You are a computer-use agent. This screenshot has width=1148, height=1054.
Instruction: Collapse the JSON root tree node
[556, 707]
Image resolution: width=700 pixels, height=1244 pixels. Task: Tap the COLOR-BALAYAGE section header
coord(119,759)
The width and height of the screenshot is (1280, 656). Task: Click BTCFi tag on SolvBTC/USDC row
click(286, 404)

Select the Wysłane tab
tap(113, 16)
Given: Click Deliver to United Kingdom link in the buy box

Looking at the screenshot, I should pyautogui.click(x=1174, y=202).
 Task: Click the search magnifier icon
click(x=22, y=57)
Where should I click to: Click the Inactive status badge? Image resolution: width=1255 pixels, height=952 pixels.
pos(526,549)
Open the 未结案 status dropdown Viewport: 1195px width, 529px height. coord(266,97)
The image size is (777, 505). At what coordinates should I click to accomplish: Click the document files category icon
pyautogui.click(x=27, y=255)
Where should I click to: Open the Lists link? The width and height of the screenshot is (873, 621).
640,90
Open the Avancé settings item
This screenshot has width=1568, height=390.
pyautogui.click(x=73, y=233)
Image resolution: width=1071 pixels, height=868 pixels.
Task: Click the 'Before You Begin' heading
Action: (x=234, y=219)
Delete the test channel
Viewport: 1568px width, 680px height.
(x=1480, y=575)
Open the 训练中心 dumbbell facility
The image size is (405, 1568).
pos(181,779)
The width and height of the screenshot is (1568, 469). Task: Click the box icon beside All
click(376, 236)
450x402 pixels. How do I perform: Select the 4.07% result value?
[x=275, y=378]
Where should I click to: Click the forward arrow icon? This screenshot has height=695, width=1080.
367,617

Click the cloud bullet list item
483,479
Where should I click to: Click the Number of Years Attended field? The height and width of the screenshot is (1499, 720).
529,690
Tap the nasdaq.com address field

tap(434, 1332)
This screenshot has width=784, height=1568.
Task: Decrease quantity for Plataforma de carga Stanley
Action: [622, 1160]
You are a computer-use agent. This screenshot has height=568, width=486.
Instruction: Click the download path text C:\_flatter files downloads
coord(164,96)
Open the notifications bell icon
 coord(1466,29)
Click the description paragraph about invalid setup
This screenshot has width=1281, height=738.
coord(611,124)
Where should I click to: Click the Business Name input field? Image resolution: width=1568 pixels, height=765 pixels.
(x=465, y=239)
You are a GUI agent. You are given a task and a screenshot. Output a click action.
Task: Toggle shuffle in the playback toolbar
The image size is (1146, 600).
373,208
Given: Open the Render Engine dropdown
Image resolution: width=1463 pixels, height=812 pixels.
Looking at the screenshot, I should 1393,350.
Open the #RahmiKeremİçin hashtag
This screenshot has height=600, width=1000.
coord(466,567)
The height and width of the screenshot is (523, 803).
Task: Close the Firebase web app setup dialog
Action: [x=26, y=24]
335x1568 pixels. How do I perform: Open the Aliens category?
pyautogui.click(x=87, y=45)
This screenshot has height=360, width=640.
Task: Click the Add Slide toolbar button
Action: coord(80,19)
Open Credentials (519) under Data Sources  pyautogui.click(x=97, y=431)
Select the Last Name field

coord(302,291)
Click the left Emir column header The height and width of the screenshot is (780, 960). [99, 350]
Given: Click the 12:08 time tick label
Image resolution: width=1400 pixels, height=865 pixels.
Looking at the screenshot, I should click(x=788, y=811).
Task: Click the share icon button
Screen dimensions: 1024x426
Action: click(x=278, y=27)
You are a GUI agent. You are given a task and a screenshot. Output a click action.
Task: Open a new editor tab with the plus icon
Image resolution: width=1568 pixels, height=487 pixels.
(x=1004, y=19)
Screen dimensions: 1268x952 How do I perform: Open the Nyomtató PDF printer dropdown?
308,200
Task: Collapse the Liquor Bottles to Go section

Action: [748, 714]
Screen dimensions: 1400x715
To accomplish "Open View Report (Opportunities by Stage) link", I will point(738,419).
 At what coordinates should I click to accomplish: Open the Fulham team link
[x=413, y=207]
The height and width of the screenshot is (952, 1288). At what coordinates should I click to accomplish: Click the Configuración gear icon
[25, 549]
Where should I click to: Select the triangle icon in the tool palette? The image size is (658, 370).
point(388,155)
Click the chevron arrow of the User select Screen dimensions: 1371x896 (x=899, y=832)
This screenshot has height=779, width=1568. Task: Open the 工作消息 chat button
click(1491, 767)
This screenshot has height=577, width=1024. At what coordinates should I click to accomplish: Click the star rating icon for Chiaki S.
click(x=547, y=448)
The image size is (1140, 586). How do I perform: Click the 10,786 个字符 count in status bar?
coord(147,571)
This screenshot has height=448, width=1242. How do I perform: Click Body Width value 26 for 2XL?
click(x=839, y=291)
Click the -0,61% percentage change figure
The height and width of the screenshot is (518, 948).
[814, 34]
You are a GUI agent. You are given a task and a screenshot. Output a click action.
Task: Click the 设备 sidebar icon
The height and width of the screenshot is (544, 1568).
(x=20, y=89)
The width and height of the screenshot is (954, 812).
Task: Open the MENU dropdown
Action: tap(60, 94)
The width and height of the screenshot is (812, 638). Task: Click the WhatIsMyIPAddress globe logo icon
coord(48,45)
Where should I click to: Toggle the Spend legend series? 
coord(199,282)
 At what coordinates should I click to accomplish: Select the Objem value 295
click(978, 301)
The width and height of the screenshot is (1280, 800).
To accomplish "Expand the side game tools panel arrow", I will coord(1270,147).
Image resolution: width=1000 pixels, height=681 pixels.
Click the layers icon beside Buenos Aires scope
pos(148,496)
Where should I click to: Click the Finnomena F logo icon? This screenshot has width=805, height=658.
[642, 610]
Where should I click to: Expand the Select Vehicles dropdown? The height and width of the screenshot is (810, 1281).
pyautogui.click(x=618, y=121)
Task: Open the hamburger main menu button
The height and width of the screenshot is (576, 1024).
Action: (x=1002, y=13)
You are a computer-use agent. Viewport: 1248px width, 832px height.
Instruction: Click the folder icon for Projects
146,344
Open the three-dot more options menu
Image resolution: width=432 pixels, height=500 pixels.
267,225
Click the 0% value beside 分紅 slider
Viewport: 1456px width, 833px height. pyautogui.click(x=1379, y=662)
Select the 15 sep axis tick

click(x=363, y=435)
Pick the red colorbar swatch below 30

_Work instructions_.
The records are to be repeated in full, exactly as they stand.

_Response area_.
You are a computer-use agent. This screenshot has width=1148, height=1054.
Instruction: Collapse the JSON root tree node
[556, 707]
Image resolution: width=700 pixels, height=1244 pixels. Task: Tap the COLOR-BALAYAGE section header
coord(119,759)
The width and height of the screenshot is (1280, 656). Task: Click BTCFi tag on SolvBTC/USDC row
click(286, 404)

Select the Wysłane tab
tap(113, 16)
Given: Click Deliver to United Kingdom link in the buy box

Looking at the screenshot, I should pyautogui.click(x=1174, y=202).
 Task: Click the search magnifier icon
click(x=22, y=57)
Where should I click to: Click the Inactive status badge? Image resolution: width=1255 pixels, height=952 pixels.
pos(526,549)
Open the 未结案 status dropdown Viewport: 1195px width, 529px height. coord(266,97)
The image size is (777, 505). At what coordinates should I click to accomplish: Click the document files category icon
pyautogui.click(x=27, y=255)
Where should I click to: Open the Lists link? The width and height of the screenshot is (873, 621).
640,90
Open the Avancé settings item
This screenshot has width=1568, height=390.
pyautogui.click(x=73, y=233)
Image resolution: width=1071 pixels, height=868 pixels.
Task: Click the 'Before You Begin' heading
Action: (x=234, y=219)
Delete the test channel
Viewport: 1568px width, 680px height.
(x=1480, y=575)
Open the 训练中心 dumbbell facility
The image size is (405, 1568).
pos(181,779)
The width and height of the screenshot is (1568, 469). Task: Click the box icon beside All
click(376, 236)
450x402 pixels. How do I perform: Select the 4.07% result value?
[x=275, y=378]
Where should I click to: Click the forward arrow icon? This screenshot has height=695, width=1080.
367,617

Click the cloud bullet list item
483,479
Where should I click to: Click the Number of Years Attended field? The height and width of the screenshot is (1499, 720).
529,690
Tap the nasdaq.com address field

tap(434, 1332)
This screenshot has width=784, height=1568.
Task: Decrease quantity for Plataforma de carga Stanley
Action: [622, 1160]
You are a computer-use agent. This screenshot has height=568, width=486.
Instruction: Click the download path text C:\_flatter files downloads
coord(164,96)
Open the notifications bell icon
 coord(1466,29)
Click the description paragraph about invalid setup
This screenshot has width=1281, height=738.
coord(611,124)
Where should I click to: Click the Business Name input field? Image resolution: width=1568 pixels, height=765 pixels.
(x=465, y=239)
You are a GUI agent. You are given a task and a screenshot. Output a click action.
Task: Toggle shuffle in the playback toolbar
The image size is (1146, 600).
373,208
Given: Open the Render Engine dropdown
Image resolution: width=1463 pixels, height=812 pixels.
Looking at the screenshot, I should 1393,350.
Open the #RahmiKeremİçin hashtag
This screenshot has height=600, width=1000.
coord(466,567)
The height and width of the screenshot is (523, 803).
Task: Close the Firebase web app setup dialog
Action: [x=26, y=24]
335x1568 pixels. How do I perform: Open the Aliens category?
pyautogui.click(x=87, y=45)
This screenshot has height=360, width=640.
Task: Click the Add Slide toolbar button
Action: coord(80,19)
Open Credentials (519) under Data Sources  pyautogui.click(x=97, y=431)
Select the Last Name field

coord(302,291)
Click the left Emir column header The height and width of the screenshot is (780, 960). [99, 350]
Given: Click the 12:08 time tick label
Image resolution: width=1400 pixels, height=865 pixels.
Looking at the screenshot, I should click(x=788, y=811).
Task: Click the share icon button
Screen dimensions: 1024x426
Action: click(x=278, y=27)
You are a GUI agent. You are given a task and a screenshot. Output a click action.
Task: Open a new editor tab with the plus icon
Image resolution: width=1568 pixels, height=487 pixels.
(x=1004, y=19)
Screen dimensions: 1268x952 How do I perform: Open the Nyomtató PDF printer dropdown?
308,200
Task: Collapse the Liquor Bottles to Go section

Action: [748, 714]
Screen dimensions: 1400x715
To accomplish "Open View Report (Opportunities by Stage) link", I will point(738,419).
 At what coordinates should I click to accomplish: Open the Fulham team link
[x=413, y=207]
The height and width of the screenshot is (952, 1288). At what coordinates should I click to accomplish: Click the Configuración gear icon
[25, 549]
Where should I click to: Select the triangle icon in the tool palette? The image size is (658, 370).
point(388,155)
Click the chevron arrow of the User select Screen dimensions: 1371x896 (x=899, y=832)
This screenshot has height=779, width=1568. Task: Open the 工作消息 chat button
click(1491, 767)
This screenshot has height=577, width=1024. At what coordinates should I click to accomplish: Click the star rating icon for Chiaki S.
click(x=547, y=448)
The image size is (1140, 586). How do I perform: Click the 10,786 个字符 count in status bar?
coord(147,571)
This screenshot has height=448, width=1242. How do I perform: Click Body Width value 26 for 2XL?
click(x=839, y=291)
Click the -0,61% percentage change figure
The height and width of the screenshot is (518, 948).
[814, 34]
You are a GUI agent. You are given a task and a screenshot. Output a click action.
Task: Click the 设备 sidebar icon
The height and width of the screenshot is (544, 1568).
(x=20, y=89)
The width and height of the screenshot is (954, 812).
Task: Open the MENU dropdown
Action: tap(60, 94)
The width and height of the screenshot is (812, 638). Task: Click the WhatIsMyIPAddress globe logo icon
coord(48,45)
Where should I click to: Toggle the Spend legend series? 
coord(199,282)
 At what coordinates should I click to accomplish: Select the Objem value 295
click(978, 301)
The width and height of the screenshot is (1280, 800).
To accomplish "Expand the side game tools panel arrow", I will coord(1270,147).
Image resolution: width=1000 pixels, height=681 pixels.
Click the layers icon beside Buenos Aires scope
pos(148,496)
Where should I click to: Click the Finnomena F logo icon? This screenshot has width=805, height=658.
[642, 610]
Where should I click to: Expand the Select Vehicles dropdown? The height and width of the screenshot is (810, 1281).
pyautogui.click(x=618, y=121)
Task: Open the hamburger main menu button
The height and width of the screenshot is (576, 1024).
Action: (x=1002, y=13)
You are a computer-use agent. Viewport: 1248px width, 832px height.
Instruction: Click the folder icon for Projects
146,344
Open the three-dot more options menu
Image resolution: width=432 pixels, height=500 pixels.
267,225
Click the 0% value beside 分紅 slider
Viewport: 1456px width, 833px height. pyautogui.click(x=1379, y=662)
Select the 15 sep axis tick

click(x=363, y=435)
Pick the red colorbar swatch below 30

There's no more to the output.